Greater intimacy came with Tarakado and flutist Maeda joining cellist Emmanuel Balssa and Suzuki on the continuo in the first of Telemann’s celebrated ‘Paris Quartets’ (1738). The lightness and refinement were special: Maeda’s flute articulation was so clean at points that it reminded me of ‘raindrops’ while Terakado and Suzuki were always subtle and knowing. At the same time, the group was fully up to the bustle of the first Vite, even if they may have travelled at less than that marking in the imaginative closing piece. But the latter carried extremely well, capturing its delightful imitative and echo effects, and key modulations, with aplomb.
The two motets, Francesco Corti’s ‘Languet anima mea’ (1716) and Handel’s ‘Silete venti’ (1724), with soprano Joanne Lunn, were set at the ends of each half of the concert and, interestingly, mixed the vivacity of Lunn with the relative austerity of the instrumentalists. What both undoubtedly shared was discipline and precision: the care in balancing the vocal and instrumental lines was impeccable. Time and time again, one noticed ascending passages for the soprano where all the instruments achieved exactly the same volume level as the singer. But Lunn offered many vocal delights beyond this; perhaps it was her freshness and honesty of expression, and absence of any self-conscious glamour, that seemed to square so well with the overall aesthetic of the ensemble. In any event, these were marvelous performances, always so musical but, in Lunn’s and Suzuki’s hands, also intimate and personal.

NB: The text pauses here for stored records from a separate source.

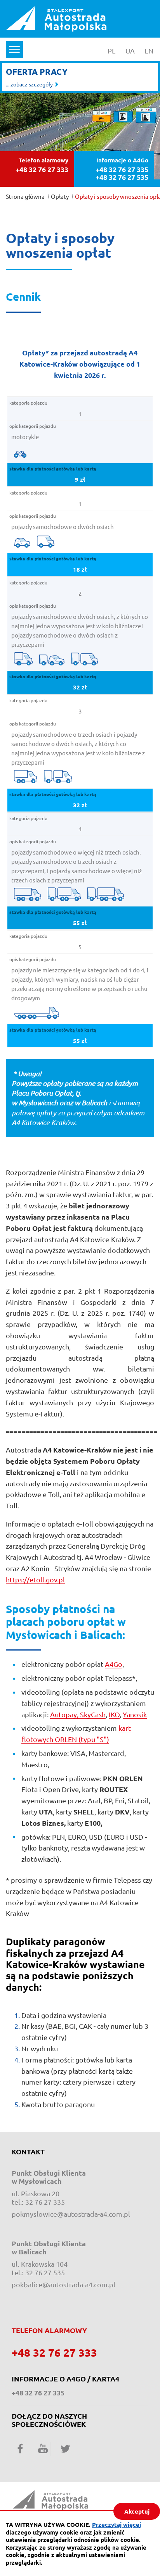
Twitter (65, 2448)
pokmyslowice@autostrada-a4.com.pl (71, 2214)
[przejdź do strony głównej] (56, 18)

From the opening recitative of the Corti, the sharpness and verticality in the soprano’s vocal presentation stood out. She displayed evident rigour and discipline but also a sense of gravity, matched by the orchestra. Lunn does not cloak her feelings; her absorption in the text is strong, and her immediacy of expression turned out to be quite gripping throughout the motet’s three arias. Suzuki’s fastidious rhythmic anchoring lay under it all. The Handel was perhaps even finer and certainly has more virtuoso challenges for the singer. In fact, I was quite amazed by Lunn’s facility: her sheer beauty and strength on top, her ability to expand out a full cantabile line at pianissimo, the naturalness of her expression at any range, the sharpness of her cut-and thrust, her estimable agility in the coloratura runs, and even more important, the buoyancy and freshness in it all. The recitative ‘O fortuna anima’ and aria ‘Date serta’ were the absolute highlights here. Masaaki Suzuki and the ensemble may have appeared unassuming, but they were always there for the singer, seeing the line of the work so well, and securing pristine dynamics and tonal blend.
There was not a trace of contrivance or excess adornment here; just the commitment to bringing out the riches of this music in the most transparent and communicative way. That was the story of the entire concert; the concentration from beginning to end was formidable. It was as if we were taken into some far-away cathedral, allowed to eavesdrop on the rarefied proceedings of a sacred event, and then gently released.